In my seventh year covering July 2, it’s much easier than it used to be to acquire basic player information and spend more time talking with scouts to analyze the players themselves. Yet the 2014 signing class has created unique challenges in terms of our coverage and for scouts to be able to see and accurately gauge players.
Prospects aren’t vanishing into thin air, but they may as well be, at least until July 2. Imagine if a scouting director in the United States with one of the biggest draft bonus pools hadn’t seen Tyler Kolek or Brady Aiken since the summer of 2013. It would be unheard of. Yet for some of the top players on the July 2 market, there are scouts on teams with the biggest international bonus pools who haven’t been able to lay eyes on those players since 2013.
This year, teams have become more aggressive reaching oral agreements with players to sign once they become eligible on July 2. These deals are technically not in accordance with major league rules, but it’s long been industry practice for the top players to reach agreements before July 2, which MLB knows and tacitly accepts. Players don’t play for school teams in Latin America, so once a player has an agreement, he stops going to showcases or tryouts at other teams’ academies.
Except now there are more deals than ever being done well in advance of July 2. By the time MLB held its annual international showcase in San Pedro de Macoris in January, several of the top players there already had agreements to sign, while some of the other top prospects in the class didn’t even show up. Those who were there, well, some of them weren’t quite giving 110 percent. Why run or throw at maximum intensity and risk injury when you have nothing to gain?
“Not everybody gets to see these guys to the best of their abilities,” said one international scouting director. “If you’re going off a showcase one time, you’re getting beat. If you’re some scout from the States who flies down and sees a guy one time, you’re already beat.”
What that means is that there are top prospects for July 2 who most teams haven’t seen since January. For some players, their absence dates back to the end of 2013. One trainer told Baseball America he locked into an agreement with a team last summer for a July 2 prospect for this year.
When we’re talking about kids who are 15 and 16 years old, so much can change in two months, let alone six months or more. They can grow taller, gain weight, get faster and show skill improvement, while others might start to slide in the wrong direction. Sure, sometimes steroids are involved, but there’s also just a normal, rapid development curve for players who are 15 and 16.
Take Ricardo Sanchez, who was a projectable 16-year-old lefty with an 88-91 mph fastball when he signed with the Angels for $580,000 on July 2 last year. A couple of months later, he was consistently hitting 94. A 16-year-old lefty with his delivery, curveball and international tournament track record might command twice that much money on the open market.

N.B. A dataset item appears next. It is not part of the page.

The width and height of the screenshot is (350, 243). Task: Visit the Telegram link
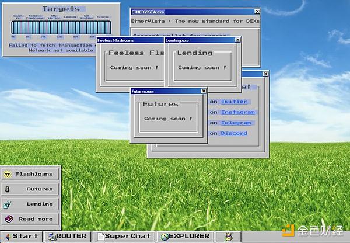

On the other side of the equation, there are teams already regretting some of their oral agreements with players after making commitments to them extremely early in the process. One trainer was stunned when one of his players who struggled hitting in games was able to lock in a healthy deal for himself after performing well in a game on a day when the team’s top American evaluators happened to be in town. The nature of international scouting has always led to aggressive tactics, but when decisions are being made so quickly and so early in the process, that elevates the risk and uncertainty on the table.
Then there’s the turmoil in Venezuela, which has created new challenges for teams to navigate. American scouts always try to tread carefully in Venezuela, but the current situation in the country has put everyone on higher alert.
On Feb. 21, MLB issued a memo to clubs with what it termed a “SEVERE” travel warning to the country of Venezuela. Included in the memo: “Due to the current civil unrest throughout Venezuela, it is recommended that any planned travel there be postponed.”
Some American scouts have scaled back on flying in to Venezuela to see players, placing even more importance on their Venezuelan supervisors and area scouts. Several trainers and agents say they have noticed a difference in their ability to get their players seen this year. Some of them have given part of their commissions to Dominican trainers and sent their players to the Dominican Republic to get them better exposure.
“Definitely, it’s hard for us,” said one Venezuelan trainer. “Our program is four hours from Caracas. The scouts come to Venezuela and they stay in Caracas, so you have to move there. They don’t go around the country, they don’t come to our city, so it’s really hard for us.”
Some players have still been showcased liberally, with scouts getting plenty of looks at them early in the process and more recently. Teams might disagree about a player like Dominican shortstop Pedro Gonzalez or Dominican righthander Huascar Ynoa, but every team has had the opportunity to see them play extensively, at least relative to the typical process. But for several other top players this year, getting recent evaluations of them has been more difficult than usual.